From the entries that follow, report every line in which "agent" occurs.

(Collected data)

= = = = =

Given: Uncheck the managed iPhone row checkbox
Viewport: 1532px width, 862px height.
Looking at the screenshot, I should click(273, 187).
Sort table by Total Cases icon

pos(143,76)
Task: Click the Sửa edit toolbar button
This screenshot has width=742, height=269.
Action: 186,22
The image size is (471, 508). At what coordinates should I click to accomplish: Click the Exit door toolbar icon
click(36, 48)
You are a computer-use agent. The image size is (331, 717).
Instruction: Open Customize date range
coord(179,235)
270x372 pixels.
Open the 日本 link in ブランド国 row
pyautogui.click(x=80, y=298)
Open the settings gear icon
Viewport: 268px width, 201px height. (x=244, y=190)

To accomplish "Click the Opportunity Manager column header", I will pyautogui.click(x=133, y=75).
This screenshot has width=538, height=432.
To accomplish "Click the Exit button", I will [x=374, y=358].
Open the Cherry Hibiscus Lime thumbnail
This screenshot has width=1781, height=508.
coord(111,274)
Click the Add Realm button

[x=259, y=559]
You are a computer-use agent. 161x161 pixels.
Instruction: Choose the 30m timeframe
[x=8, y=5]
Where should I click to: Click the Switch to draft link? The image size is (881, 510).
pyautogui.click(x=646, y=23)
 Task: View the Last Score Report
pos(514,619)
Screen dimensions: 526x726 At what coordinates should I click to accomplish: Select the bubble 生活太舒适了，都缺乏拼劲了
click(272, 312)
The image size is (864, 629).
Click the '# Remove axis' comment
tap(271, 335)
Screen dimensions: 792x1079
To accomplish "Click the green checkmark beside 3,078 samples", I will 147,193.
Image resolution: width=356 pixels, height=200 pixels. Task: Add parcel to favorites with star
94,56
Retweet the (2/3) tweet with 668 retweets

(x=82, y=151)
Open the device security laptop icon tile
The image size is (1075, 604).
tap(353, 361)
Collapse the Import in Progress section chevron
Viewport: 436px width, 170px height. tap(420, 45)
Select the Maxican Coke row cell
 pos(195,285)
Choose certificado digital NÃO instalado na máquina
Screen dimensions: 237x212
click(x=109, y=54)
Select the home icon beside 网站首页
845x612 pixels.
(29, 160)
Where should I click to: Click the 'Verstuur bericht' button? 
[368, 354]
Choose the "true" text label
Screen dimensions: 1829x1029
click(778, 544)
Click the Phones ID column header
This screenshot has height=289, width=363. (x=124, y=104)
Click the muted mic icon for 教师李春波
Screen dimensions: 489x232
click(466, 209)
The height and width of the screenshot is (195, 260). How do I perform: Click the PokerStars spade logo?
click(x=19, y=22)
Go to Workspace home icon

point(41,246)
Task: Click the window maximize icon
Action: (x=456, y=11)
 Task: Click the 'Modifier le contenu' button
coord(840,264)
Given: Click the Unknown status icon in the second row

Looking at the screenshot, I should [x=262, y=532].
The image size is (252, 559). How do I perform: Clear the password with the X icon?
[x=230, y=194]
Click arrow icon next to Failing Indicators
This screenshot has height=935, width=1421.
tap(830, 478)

= = = = =

**RESULT OF THE EXERCISE**
You are a computer-use agent. The image size is (331, 717).
You are a computer-use agent. 161x161 pixels.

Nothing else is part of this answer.